Sunday, August 23

Food for Thought on Kitchen Design

After seeing "Julie & Julia" last weekend, it really drove home to me how kitchens have changed in the past 50 years. The kitchen Paul Child designed and built for his wife Julia in 1961 (now enshrined at the Smithsonian) is a testament to utility and practicality rarely seen in home kitchens today.Paul Child raised the countertop height so Julia would be comfortable as she worked. Every tool, pan and utensil had a home - plus the ability to entertain inside the kitchen itself made it unique to its time and owners; it's a great example of custom design.

Julia Child's kitchen presaged a change in the American home over the last 10 or 15 years. These days, the kitchen has become the place where everyone wants to hang out, often watching TV in a "family" room adjoining it, making it the true center of the house.
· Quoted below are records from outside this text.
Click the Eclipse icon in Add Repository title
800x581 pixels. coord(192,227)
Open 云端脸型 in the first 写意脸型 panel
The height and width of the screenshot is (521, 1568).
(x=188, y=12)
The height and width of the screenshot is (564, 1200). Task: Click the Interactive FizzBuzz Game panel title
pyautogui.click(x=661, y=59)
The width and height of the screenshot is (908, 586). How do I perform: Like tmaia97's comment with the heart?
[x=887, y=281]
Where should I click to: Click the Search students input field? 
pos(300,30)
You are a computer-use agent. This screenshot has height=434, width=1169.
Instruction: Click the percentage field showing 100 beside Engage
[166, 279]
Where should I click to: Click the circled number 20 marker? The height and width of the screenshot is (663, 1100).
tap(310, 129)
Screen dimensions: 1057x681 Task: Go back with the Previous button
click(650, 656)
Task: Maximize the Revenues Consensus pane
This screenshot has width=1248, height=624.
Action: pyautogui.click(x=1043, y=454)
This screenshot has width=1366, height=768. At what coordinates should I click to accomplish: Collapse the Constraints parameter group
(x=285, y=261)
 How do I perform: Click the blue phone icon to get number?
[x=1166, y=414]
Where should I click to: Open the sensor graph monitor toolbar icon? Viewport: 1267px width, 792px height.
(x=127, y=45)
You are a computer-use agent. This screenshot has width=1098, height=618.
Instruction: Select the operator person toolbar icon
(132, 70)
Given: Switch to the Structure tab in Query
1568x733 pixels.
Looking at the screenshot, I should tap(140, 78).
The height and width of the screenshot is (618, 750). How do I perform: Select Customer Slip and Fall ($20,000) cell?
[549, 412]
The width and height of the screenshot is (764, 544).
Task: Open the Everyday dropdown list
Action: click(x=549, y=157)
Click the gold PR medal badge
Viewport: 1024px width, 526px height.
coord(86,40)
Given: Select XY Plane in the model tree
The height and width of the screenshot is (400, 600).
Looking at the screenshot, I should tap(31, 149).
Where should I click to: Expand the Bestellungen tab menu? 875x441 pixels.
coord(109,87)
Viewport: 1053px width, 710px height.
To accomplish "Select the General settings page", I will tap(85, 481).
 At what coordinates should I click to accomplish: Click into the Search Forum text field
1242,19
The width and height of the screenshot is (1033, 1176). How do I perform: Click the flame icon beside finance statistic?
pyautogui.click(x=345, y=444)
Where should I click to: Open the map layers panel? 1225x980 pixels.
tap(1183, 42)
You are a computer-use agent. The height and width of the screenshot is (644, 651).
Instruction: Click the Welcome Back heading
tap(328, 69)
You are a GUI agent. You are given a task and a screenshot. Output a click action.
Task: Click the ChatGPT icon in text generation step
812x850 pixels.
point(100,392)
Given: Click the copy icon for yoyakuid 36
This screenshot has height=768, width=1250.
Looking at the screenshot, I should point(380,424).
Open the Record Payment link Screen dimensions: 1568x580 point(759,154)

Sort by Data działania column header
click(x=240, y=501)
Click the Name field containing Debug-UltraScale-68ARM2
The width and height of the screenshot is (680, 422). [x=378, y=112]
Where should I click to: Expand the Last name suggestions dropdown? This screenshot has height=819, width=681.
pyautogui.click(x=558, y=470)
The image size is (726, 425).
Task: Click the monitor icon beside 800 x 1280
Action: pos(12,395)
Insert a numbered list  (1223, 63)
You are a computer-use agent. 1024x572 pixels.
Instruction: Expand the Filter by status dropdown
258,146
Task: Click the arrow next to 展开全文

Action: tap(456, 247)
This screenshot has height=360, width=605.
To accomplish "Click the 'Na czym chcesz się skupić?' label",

As kitchens have evolved in their role to become the center of the house, their design seems to have forgotten the basic use - that of cooking and eating - and ease of use and cleanup. Look at this kitchen:

What is it? Is it a formal dining room with a range (and TV) stuck off to the side? Where do you do the prep-work? There's no proper work triangle in sight. And the worst sin of this kitchen in my mind is how on earth do you keep it clean? I think Julia Child would be aghast.

Then there's the opposite approach - the ultra sleek modern version:
This would be easy to keep clean, but where do you store anything? I hate the notion of only having open upper shelves for storage (dust catchers to me). It's not a kitchen where I imagine great meals being prepared or consumed.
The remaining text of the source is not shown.